• DESCRIPTION OF THE TASK: Reproduce the following lines verbatim, from the line containing "The width and height of the screenshot is (735, 432)." through the line containing "Looking at the screenshot, I should (152, 496).", with both of those lines included.

----

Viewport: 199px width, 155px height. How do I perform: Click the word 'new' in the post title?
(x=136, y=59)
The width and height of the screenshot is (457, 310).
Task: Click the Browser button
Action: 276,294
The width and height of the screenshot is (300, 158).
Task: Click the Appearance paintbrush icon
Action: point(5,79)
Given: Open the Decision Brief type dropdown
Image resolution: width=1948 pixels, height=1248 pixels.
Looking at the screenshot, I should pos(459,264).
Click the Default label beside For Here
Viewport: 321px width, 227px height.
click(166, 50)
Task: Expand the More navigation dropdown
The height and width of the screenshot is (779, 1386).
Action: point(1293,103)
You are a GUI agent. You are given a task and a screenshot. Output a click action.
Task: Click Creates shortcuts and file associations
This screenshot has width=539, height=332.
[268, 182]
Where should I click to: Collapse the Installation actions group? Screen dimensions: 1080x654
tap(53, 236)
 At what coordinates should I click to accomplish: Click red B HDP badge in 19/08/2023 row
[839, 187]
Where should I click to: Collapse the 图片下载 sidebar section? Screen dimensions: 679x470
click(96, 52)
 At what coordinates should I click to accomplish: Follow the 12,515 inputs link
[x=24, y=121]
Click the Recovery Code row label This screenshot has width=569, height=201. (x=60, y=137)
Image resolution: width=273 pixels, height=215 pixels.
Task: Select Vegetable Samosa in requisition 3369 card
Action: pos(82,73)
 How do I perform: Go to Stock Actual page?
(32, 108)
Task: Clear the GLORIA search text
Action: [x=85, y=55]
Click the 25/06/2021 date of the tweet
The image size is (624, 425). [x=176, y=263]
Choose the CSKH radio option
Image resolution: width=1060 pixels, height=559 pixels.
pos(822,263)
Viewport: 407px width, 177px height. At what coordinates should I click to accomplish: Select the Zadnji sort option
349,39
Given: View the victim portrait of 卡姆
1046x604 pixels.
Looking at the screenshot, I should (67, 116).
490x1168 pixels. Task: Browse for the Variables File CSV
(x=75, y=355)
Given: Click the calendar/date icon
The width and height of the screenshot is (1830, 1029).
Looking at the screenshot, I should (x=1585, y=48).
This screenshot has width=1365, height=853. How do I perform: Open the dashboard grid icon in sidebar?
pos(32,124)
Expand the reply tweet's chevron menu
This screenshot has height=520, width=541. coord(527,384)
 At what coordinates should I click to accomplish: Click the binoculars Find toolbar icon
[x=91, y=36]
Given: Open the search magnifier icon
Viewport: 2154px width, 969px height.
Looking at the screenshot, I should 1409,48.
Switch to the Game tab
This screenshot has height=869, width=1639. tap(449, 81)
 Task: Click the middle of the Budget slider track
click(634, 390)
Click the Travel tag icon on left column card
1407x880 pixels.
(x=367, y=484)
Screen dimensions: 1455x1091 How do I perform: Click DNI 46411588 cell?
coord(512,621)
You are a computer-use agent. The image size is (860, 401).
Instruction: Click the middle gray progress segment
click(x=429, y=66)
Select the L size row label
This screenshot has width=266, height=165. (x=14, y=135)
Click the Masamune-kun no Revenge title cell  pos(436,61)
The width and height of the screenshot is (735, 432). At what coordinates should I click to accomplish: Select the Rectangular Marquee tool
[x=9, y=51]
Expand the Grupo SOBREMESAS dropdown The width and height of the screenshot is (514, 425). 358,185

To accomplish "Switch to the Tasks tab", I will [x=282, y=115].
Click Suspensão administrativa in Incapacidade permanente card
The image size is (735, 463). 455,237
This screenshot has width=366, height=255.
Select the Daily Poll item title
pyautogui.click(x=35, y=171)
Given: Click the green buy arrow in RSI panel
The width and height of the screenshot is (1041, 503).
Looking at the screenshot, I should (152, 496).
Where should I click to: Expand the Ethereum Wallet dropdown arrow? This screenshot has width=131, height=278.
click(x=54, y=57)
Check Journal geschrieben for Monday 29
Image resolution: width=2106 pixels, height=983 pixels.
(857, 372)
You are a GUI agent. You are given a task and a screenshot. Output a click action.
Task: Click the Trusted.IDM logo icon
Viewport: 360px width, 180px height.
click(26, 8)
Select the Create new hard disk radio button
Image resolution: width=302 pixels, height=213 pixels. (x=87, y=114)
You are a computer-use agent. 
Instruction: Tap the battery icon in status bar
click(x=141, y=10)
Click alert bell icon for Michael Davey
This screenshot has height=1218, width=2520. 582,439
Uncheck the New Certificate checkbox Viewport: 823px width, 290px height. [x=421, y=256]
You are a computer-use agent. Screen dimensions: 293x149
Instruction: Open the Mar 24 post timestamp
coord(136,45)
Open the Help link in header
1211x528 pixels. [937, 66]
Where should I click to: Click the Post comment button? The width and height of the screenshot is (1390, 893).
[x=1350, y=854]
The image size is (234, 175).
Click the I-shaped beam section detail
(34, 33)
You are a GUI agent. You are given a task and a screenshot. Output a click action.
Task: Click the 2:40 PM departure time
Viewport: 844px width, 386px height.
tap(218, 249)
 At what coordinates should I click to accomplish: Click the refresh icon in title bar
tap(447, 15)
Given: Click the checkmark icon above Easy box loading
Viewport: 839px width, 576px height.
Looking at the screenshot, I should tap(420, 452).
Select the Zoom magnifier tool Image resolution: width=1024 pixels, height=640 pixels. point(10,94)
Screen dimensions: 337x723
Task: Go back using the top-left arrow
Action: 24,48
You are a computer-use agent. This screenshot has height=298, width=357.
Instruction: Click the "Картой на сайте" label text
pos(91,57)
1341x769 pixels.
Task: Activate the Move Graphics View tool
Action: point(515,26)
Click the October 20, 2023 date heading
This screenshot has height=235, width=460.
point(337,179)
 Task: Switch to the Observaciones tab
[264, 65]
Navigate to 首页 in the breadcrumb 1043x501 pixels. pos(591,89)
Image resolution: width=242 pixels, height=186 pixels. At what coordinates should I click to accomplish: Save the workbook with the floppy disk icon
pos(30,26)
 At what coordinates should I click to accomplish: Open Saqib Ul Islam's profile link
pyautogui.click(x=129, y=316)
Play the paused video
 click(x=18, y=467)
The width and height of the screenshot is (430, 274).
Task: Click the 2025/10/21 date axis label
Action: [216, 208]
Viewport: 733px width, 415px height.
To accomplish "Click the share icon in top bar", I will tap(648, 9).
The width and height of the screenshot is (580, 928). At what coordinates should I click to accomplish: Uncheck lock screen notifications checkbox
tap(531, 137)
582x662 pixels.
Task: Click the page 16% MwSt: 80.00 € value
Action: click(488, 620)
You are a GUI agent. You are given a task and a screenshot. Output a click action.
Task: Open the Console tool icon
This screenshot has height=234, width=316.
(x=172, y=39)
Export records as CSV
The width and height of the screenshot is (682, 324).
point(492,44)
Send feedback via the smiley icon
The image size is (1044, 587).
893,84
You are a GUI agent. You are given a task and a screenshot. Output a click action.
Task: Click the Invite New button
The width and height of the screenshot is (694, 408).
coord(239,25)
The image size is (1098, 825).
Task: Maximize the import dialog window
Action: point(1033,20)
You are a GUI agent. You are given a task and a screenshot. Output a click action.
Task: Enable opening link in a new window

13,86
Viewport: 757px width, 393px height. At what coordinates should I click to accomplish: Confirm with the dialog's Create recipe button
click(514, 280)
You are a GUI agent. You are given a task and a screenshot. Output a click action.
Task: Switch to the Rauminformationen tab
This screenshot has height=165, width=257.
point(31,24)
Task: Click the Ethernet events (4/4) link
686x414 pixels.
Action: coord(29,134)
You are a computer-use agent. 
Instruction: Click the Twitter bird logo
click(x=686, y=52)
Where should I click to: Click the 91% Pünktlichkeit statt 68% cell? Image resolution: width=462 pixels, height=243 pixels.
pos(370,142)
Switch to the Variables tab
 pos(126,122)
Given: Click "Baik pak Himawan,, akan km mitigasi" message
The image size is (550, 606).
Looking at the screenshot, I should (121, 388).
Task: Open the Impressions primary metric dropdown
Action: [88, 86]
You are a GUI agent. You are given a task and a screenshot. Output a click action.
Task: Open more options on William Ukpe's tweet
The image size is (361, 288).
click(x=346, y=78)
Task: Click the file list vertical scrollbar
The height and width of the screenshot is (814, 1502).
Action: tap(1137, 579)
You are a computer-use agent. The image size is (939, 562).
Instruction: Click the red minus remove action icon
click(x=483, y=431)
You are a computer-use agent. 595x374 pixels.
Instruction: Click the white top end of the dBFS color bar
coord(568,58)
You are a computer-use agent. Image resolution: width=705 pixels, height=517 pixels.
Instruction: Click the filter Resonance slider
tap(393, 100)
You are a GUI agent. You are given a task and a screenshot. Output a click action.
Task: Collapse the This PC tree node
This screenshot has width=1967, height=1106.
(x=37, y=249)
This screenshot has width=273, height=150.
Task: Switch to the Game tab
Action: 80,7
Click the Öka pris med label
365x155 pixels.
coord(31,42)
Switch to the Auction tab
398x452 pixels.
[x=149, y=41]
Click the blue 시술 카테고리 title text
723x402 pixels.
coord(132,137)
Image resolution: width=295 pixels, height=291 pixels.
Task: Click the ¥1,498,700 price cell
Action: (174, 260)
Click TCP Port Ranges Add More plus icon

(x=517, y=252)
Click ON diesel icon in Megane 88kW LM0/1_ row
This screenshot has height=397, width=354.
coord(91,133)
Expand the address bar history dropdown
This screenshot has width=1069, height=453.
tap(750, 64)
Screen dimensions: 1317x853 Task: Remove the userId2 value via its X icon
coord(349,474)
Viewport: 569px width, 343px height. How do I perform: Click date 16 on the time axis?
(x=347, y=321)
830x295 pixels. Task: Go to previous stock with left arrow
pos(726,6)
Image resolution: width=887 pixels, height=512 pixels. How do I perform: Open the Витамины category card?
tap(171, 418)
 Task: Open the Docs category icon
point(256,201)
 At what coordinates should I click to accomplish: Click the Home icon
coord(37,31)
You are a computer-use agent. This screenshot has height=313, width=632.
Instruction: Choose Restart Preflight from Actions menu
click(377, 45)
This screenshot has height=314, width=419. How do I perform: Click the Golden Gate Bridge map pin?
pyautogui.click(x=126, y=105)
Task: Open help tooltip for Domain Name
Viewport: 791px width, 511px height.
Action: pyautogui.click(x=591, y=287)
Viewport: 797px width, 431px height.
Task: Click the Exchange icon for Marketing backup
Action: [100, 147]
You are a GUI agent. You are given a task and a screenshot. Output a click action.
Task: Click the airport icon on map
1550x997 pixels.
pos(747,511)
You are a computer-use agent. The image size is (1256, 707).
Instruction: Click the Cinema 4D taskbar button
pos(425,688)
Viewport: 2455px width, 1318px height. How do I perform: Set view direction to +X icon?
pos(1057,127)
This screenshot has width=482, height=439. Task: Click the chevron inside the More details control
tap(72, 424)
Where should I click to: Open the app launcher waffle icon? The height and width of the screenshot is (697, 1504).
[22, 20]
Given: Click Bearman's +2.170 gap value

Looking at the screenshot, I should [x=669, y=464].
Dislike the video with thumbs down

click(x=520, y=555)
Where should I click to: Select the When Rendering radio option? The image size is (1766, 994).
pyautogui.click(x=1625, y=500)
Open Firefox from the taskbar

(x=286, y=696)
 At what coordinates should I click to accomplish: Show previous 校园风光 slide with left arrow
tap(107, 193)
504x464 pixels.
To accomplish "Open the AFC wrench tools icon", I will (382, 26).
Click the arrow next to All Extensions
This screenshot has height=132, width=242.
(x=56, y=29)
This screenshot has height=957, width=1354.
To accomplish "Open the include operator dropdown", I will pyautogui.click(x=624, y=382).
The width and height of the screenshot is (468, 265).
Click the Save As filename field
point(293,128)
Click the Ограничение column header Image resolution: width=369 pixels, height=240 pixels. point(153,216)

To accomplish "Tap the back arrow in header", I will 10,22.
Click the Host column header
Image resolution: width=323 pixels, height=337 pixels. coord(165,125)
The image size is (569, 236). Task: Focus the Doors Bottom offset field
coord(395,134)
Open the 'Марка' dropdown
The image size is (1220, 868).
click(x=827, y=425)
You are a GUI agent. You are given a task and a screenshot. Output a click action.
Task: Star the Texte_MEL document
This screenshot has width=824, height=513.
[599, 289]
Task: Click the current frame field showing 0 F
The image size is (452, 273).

----

• TASK ANSWER:
The width and height of the screenshot is (735, 432). At what coordinates should I click to accomplish: Select the Rectangular Marquee tool
[x=9, y=51]
Expand the Grupo SOBREMESAS dropdown The width and height of the screenshot is (514, 425). 358,185

To accomplish "Switch to the Tasks tab", I will [x=282, y=115].
Click Suspensão administrativa in Incapacidade permanente card
The image size is (735, 463). 455,237
This screenshot has width=366, height=255.
Select the Daily Poll item title
pyautogui.click(x=35, y=171)
Given: Click the green buy arrow in RSI panel
The width and height of the screenshot is (1041, 503).
Looking at the screenshot, I should (152, 496).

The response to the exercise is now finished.